Sometime between May 23 and June 8, 1967, the defendant, John J. Dooley, Jr., a minor, was involved in an occurrence which caused serious injury to the defendant, Mark Totzke, a minor. The incident involved the discharge of a pellet gun. Mr. Totzke filed a suit against Mr. Dooley in the state court. John J. Dooley, Sr., was insured at that time by the plaintiff under a homeowner's policy (No. H8-284-803). There is no dispute that Mr. Dooley, Jr., was included under the policy. The plaintiff contends that the suit filed by the defendant Totzke only alleges that the harm was caused intentionally; that its policy does not cover such intentional acts, and that, therefore, it is not bound to come into the state court suit and provide a defense for Mr. Dooley.
There is, however, an initial question of whether this court should assume jurisdiction of this suit. In a declaratory judgment action, this court has discretion to dismiss suits which are not real and substantial controversies, or which request advisory opinions. E.g., Public Service Commission of Utah et al. v. Wycoff Company, Inc., 344 U.S. 237, 73 S.Ct. 236, 97 L.Ed. 291 (1952); Zemel v. Rusk, Secretary of State et al., 381 U.S. 1, 19, 85 S.Ct. 1271, 14 L.Ed.2d 179 (1965). Illinois law does not allow an insurance company to raise the question of a policy's coverage in the state court suit which the insurance company claims it does not have to defend. In fact, it is error to mention the existence of liability insurance. E.g., Kavanaugh v. Parret, 379 Ill. 273, 277, 40 N.E.2d 500 (1942). Therefore, for this plaintiff to find out whether its policy covers the occurrence in question, it would have to file another action in the state courts for a declaration of its rights. E.g., Sims v. Illinois National Casualty Co., 43 Ill. App.2d 184, 193 N.E.2d 123 (1963). Since the plaintiff is presently confronted with the defense of the state court suit, this is not a request for an advisory opinion or a "friendly" suit, but a real and substantial controversy. On these grounds, therefore, this court is of the opinion that it should exercise its discretion and assume jurisdiction. However, a study of the complaint and the exhibits shows that the proper interpretation of the insurance contract in question demands that the plaintiff defend the state court suit.
The plaintiff correctly states the Illinois law relating to an insurance company's obligation to defend its insureds, but does not apply it properly. In order for an insurance company to be relieved from its responsibility to defend, Illinois law requires that the complaint against the insured (here the suit by Totzke against Dooley) show, on its face, that it clearly falls outside the provisions of the insurance policy. Any doubt is to be resolved in favor of coverage. Sims v. Illinois National Casualty Co., supra; Palmer v. Sunberg, 71 Ill. App.2d 22, 217 N.E.2d 463 (1966). The plaintiff here contends that Count II of the state court complaint is clearly within the exclusion of liability for "bodily injury or property damage caused intentionally by or at the direction of the Insured." While it may be true that Count II does fall within this exclusion, it is also true that Count III is, on its face, covered by the plaintiff's policy.
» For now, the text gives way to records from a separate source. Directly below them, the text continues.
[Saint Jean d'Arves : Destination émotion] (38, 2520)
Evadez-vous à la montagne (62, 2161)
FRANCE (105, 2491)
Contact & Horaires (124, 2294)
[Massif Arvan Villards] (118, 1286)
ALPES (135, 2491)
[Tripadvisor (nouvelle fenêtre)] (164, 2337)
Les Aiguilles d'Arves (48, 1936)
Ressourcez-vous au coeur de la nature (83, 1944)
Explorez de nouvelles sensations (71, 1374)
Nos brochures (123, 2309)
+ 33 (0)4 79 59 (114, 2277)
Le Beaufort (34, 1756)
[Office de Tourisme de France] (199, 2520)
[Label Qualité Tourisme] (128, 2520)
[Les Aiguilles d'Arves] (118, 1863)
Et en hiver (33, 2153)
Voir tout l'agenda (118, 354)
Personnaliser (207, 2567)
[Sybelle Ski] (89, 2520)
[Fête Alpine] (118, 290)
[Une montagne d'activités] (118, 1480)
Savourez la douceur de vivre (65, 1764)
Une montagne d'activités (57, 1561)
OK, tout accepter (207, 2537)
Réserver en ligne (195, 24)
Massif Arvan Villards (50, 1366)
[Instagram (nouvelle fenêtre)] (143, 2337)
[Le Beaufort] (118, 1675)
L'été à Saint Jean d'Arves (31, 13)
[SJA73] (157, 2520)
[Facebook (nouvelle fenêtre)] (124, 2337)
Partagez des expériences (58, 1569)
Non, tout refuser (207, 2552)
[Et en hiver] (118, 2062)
Count II of the Totzke complaint does allege that the injuries were caused "wilfully, wantonly, and without just cause or provocation" and that "malice is the gist of this action." But Count III charges that the same injuries were caused by the negligence of the same parties. This is acceptable alternative pleading, and the complaint taken as a whole shows that it alleges enough to come within the following provision of the policy:
"This company agrees with the named insured * * * [that] the Company shall defend any suit against the Insured alleging such bodily injury or property damage and seeking damages which are payable under the terms of this policy, even if any of the allegations of the suit are groundless, false or fraudulent. * * *"
This court is foreclosed by the Sims and Palmer cases, supra, from attempting to determine what the proof will reveal when the state court suit is finally decided. It is clear to this court that the plaintiff, Gulf Insurance Company, has the obligation to defend Mr. Dooley, Jr., in the suit brought against him by Mr. Totzke.
This suit must, therefore, be dismissed. It is so ordered.